Après Blade Runner 2049, Denis Villeneuve s’attaque au roman culte de Frank Herbert. Très attendue, son adaptation sortira en France le mercredi 15 septembre 2021.

Achevé en 2019 et repoussé à maintes reprises à cause du Covid-19, le troisième film de science-fiction de Villeneuve a déjà enthousiasmé le public du Grand Rex à Paris, de la Mostra de Venise et du Festival international du film de Toronto. Lundi soir, j’ai eu la chance de le voir en avant-première dans les locaux de Warner.

Celui qui règne sur l’Epice règne sur l’Empire.

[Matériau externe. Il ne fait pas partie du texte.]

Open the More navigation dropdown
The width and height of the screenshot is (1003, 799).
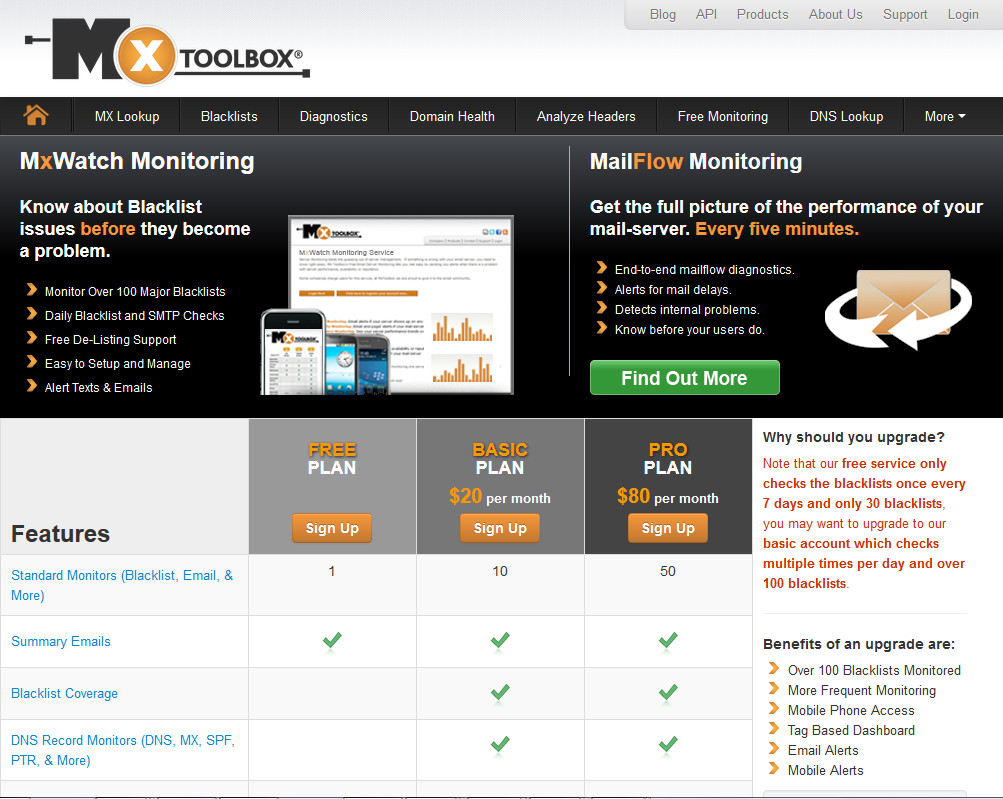[942, 115]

Entièrement recouverte d’un désert, Arrakis est peuplée de guerriers nomades, les Fremens, et de dangereux vers de sable. Pourtant, c’est la planète la plus convoitée de l’univers. En effet, on y trouve L’Épice, une substance addictive capable de décupler la puissance de l’humanité. Durant 80 ans, la cruelle maison des Harkonnen la contrôla. Mais un jour, l’Empereur décide de confier Arrakis au Duc Leto Atréides, un homme loyal et droit. Entouré de sa concubine et de son fils, sa mission va s’avérer plus dangereuse que prévue…

Une fresque inadaptable ?

Depuis sa publication en 1965, nombreux sont ceux qui ont voulu transposer Dune à l’écran. A la fin des années 70, il y a notamment le projet grandiose d’une durée de 12 heures d’Alejandro Jodorowsky, avorté faute de financements. En effet, si la mythique saga nécessite un budget à sa hauteur, c’est surtout sa densité qui pose problème. En 1984, David Lynch en fait l’amère expérience en relevant à son tour le défi. Décousu et assez kitsch, son métrage à grand spectacle se ramasse au box-office. Conscient de cela, John Harrison opte en 2000 pour une mini-série. Auréolée de deux Emmy Awards (Meilleurs effets spéciaux et Meilleur directeur de la photographie pour Vittorio Storaro), elle a même droit à une seconde saison (Les Enfants de Dune).

Chapitre 1

Fasciné depuis l’adolescence par l’œuvre d’Herbert, Villeneuve évite lui aussi bien des écueils en choisissant de faire un diptyque du livre originel. Complots, scènes de guerre, enjeux écologiques et récit intime. Il démontre ici qu’il sait marier divertissement et vision d’auteur. En effet, son scénario coécrit avec Eric Roth (Forrest Gump) et Jon Spaihts (Prometheus) s’attache à ne pas perdre le néophyte, tout en respectant une mythologie qui se déploie sur plusieurs planètes et dynasties. Offrant une captivante réflexion sur la condition humaine, son épopée de 2h36 ne nous laisse jamais sombrer dans l’ennui.

Un casting haut de gamme

Pour donner corps à cette odyssée galactique, on retrouve la nouvelle coqueluche d’Hollywood Timothée Chalamet (Call Me By Your Name), ainsi que l’envoutante Rebecca Ferguson (Mission: Impossible – Rogue Nation), le ténébreux Oscar Isaac (Star Wars), Stellan Skarsgård (Avengers : L’ère d’Ultron), Josh Brolin (Avengers: Infinity War), Dave Bautista (Les Gardiens De La Galaxie), Jason Momoa (Game Of Thrones), Javier Bardem (Skyfall) et l’indéboulonnable Charlotte Rampling (Assassin’s Creed). Très investis, les acteurs ont su se mettre au diapason pour servir sa formidable dramaturgie.

Une claque visuelle

Des grandes étendues inhospitalières d’Arrakis aux véhicules volants, en passant par les costumes militaires et impériaux. Le moins que l’on puisse dire c’est que le budget de 165 millions de dollars a bien été investi. Tourné en grande partie dans des décors naturels en Hongrie et en Jordanie, le film regorge de scènes à la beauté renversante. Entre la somptueuse photographie offerte par Greig Fraser (Rogue One: A Star Wars Story) et la bande son signée du compositeur oscarisé Hans Zimmer (Le roi Lion), cette brillante expérience sensorielle est à découvrir absolument dans une salle de cinéma.